The next phase for LATD is called Training to Train. Once a wide range of fundamental movement skills have been acquired, participants progress into the Learn to Train stage. Children learn to understand basic rules, tactics and strategy in games and refinement of some sport specific skills. There are opportunities to participate in multiple sports with competitions focused on skills development and retention. Games and activities are inclusive, fun and skills based. At the end of the Learn to Train stage, participants grow (or progress) toward sport excellence in the Train to Train stage or being Active for Life, either by being Competitive for Life or Fit for Life. This stage forms the cornerstone for competent participation in a variety of sports.
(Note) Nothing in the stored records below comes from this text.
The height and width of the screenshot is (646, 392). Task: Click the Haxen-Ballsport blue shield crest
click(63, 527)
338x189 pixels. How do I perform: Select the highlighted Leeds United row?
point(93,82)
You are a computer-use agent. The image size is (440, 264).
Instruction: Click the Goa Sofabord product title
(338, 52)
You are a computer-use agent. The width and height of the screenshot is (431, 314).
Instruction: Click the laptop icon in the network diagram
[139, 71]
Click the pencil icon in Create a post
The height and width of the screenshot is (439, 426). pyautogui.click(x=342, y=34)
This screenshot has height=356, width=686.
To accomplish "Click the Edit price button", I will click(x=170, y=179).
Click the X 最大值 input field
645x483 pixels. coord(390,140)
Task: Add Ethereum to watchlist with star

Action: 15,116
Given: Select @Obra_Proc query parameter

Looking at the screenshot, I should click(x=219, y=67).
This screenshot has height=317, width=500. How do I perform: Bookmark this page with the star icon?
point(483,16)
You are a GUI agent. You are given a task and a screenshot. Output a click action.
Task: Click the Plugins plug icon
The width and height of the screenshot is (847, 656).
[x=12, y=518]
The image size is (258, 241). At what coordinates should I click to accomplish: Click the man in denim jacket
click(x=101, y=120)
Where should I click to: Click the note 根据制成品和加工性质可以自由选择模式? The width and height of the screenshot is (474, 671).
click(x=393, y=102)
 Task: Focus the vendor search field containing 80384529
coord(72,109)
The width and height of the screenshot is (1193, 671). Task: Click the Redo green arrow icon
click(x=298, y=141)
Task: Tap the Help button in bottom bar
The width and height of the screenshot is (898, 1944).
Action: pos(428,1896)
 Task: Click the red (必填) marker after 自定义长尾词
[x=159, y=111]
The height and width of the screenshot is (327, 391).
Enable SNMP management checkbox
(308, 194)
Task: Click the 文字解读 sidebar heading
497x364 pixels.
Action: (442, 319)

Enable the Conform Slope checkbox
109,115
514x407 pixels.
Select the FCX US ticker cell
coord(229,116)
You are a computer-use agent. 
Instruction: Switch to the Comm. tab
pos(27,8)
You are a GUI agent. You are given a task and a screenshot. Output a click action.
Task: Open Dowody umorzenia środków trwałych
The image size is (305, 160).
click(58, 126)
One thing notable about this stage is that this is when children can learn life skills such as discipline, being coachable, learning to win with humility and losing with grace.

■ Develop foundational sport skills in a range of sports, physical activities, positions and environments.

■ Children should continue to be active and engage in a minimum of 60 minutes of moderate to vigorous physical activity every day.

■ Develop strength, endurance and flexibility through games and fun activities.

■ This is a period of accelerated development of coordination and fine motor control. It is also a time when children enjoy practicing skills they learn and seeing their own improvement.

■ Use physical literacy movement preparation as part of warm-ups to support overall development of physical literacy.

■ Make sure more time is spent on training compared with competition, and avoid specialization in sports.

■ Provide opportunities for every child to learn and play. Children are less likely to be included in peer activities if they do not have the same skill level and will have fewer opportunities for practice in the future.

■ Continue to encourage unstructured free play.

■ Ensure sports and physical activity remain FUN.

Training to Train stages are from nine to 11 years of age. Keep kids active and make sure they are having fun. But what is really important to me is the life skills children are able to learn when they participate in sports. These are things people cannot take away from them and something that can help them throughout life.